B11C-0031:
The Microbial Contribution to Shale Gas: How Much Have They Done, and How Fast Can They Do It?

Monday, 15 December 2014
Anna M Martini, Amherst College, Amherst, MA, United States
Abstract:
Over the past few decades, the importance of microbial contributions to our natural gas supply has been widely recognized, even leading to efforts to enhance the rate of methanogenesis in reservoirs whether the substrate is oil, coal or the organic matter in shale. The identification of biogenic gas was first established with gas compositional and isotopic data. More recently, molecular genomic data has been applied, giving us a glimpse into bacterial and archaeal communities in the subsurface, both in reservoirs where the microbial community was expected by the geochemical signature, but also in flowback waters from formations where there was no indication of anything other than thermogenic gas. With these microbes, it is not so much a question of “build it and they will come”, but more that the community lies in wait for conditions to improve and allow them to flourish.

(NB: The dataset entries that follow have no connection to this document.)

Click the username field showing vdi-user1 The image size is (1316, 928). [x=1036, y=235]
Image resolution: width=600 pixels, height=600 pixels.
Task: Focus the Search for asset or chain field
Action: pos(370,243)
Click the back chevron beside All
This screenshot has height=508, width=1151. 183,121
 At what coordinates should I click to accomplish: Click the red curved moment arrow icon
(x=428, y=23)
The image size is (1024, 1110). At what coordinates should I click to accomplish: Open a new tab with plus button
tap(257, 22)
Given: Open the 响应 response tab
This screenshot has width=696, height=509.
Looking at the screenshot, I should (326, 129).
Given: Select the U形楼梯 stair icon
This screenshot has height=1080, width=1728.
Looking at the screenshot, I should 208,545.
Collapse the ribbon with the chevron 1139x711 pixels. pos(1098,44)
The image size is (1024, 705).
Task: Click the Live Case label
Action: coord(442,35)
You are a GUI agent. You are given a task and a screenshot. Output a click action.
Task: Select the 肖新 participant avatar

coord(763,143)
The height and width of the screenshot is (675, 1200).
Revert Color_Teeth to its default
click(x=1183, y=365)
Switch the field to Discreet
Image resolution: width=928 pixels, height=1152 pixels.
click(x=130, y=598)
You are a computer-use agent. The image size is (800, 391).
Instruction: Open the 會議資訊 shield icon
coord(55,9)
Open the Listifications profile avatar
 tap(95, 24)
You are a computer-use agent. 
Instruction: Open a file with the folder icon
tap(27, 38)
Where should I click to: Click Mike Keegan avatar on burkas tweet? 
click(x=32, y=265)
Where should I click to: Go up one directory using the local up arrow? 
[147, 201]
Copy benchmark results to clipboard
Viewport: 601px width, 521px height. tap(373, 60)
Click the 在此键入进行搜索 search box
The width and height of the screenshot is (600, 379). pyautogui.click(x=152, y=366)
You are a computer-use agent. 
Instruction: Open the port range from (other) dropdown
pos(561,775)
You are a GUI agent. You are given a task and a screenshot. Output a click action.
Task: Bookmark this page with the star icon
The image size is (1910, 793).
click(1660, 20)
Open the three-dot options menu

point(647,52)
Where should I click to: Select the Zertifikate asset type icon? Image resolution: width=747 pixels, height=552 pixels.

Conditions for microbial methanogenesis are well constrained: temperatures up to ~80oC, low sulfate concentration, and chloride concentrations under 2M. However, these are rather expansive boundaries and within each range there lies constant turnover in population density as well specific microbial abundances. In addition, the rates at which these microbes are able convert complex organic matter into methane depend upon environmental conditions. Confounding our evaluation of these subsurface communities is the effect that production incurs. Over the past two decades, wells under production in the Antrim Shale have exhibited changes in the geochemistry of formation fluids, most notably a drop in dissolved inorganic carbon of ~10mM. Gas chemistry has also shifted, with increasing concentrations of carbon dioxide that have also become more enriched in 13C, while the co-produced methane has become more depleted in 13C over the 20 years that these few wells have been monitored. Perhaps not unsurprisingly, the microbial community has also shifted with the water’s chemical evolution. Most intriguing is the correlation of the deuterium in the water to the methane, where CO2-reduction seems to remain the dominant methanogenic pathway and the gas composition is responding to changes in the water source. This may signify a relatively high proportion of recently produced methane in the system.